To enhance the capabilities of SIDS Member States to address the social, cultural, legal and ethical implications of the progress of life sciences under the framework of the Universal Declaration of Bioethics and Human Rights, as well as to design and implement ethically-informed policies.
- Encourage the ratification and the promotion of the International Convention against Doping in Sport.
- Provide support to SIDS countries to enhance intercultural competencies and respond to cultural barriers to gender equality in appropriate ways.
- In the field of physical education, sports and anti-doping, 20 out of 24 countries in the Pacific region still do not have a sport policy. Following a workshop organized by UNESCO in 2015, UNESCO, along with the Organization of Oceanic National Olympic Committees (ONOC), developed the Pacific Sport Compass initiative that was officially endorsed by the fourth meeting of Pacific Ministers of Sport in Port Moresby, Papua New Guinea, in July 2015. The initiative is being successfully implemented in the region.
- The Pacific Sport Compass provides a structured process to build the partnership between sport stakeholders and the wider development community to ensure that sport makes an active contribution to the wellbeing of the Pacific peoples and the implementation of SDGs in the region. The Pacific Islands Forum Secretariat secured some seed funding and prepared a proposal for the European Union to support the initiative.

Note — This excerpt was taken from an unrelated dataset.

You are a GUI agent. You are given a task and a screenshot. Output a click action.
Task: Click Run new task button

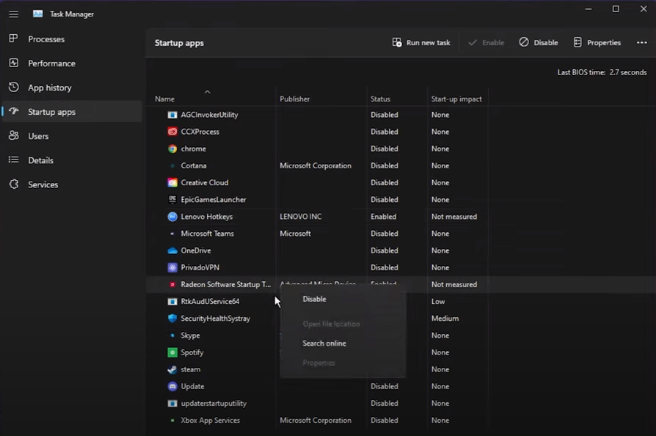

- Fiji is one of the five pilot countries in which the UNESCO Quality Physical Education Guidelines for Policy Makers are being rolled out and tested in cooperation between UNESCO, WHO, the National Olympic Committee, and the Ministry of Education.
- In the framework of the implementation of the International Convention against Doping in Sport, in 2016, the Bahamas, Barbados, Cuba, Grenada, Guyana and Singapore implemented projects with the support of the Anti-Doping Fund to strengthen national and regional capacities in the fight against doping. In November 2016, the Fund’s Approval Committee approved initiatives submitted by the Bahamas, Fiji and Jamaica, to be implemented in 2017.
To enhance the role of cultural institutions and intercultural dialogue in the context of public policy debates and as a vehicle to facilitate the contribution of SIDS to the International Decade for the Rapprochement of Cultures and in accordance to the United Nations Declaration on the Rights of Indigenous Peoples.
- Organize bioethics training activities in the three SIDS groupings.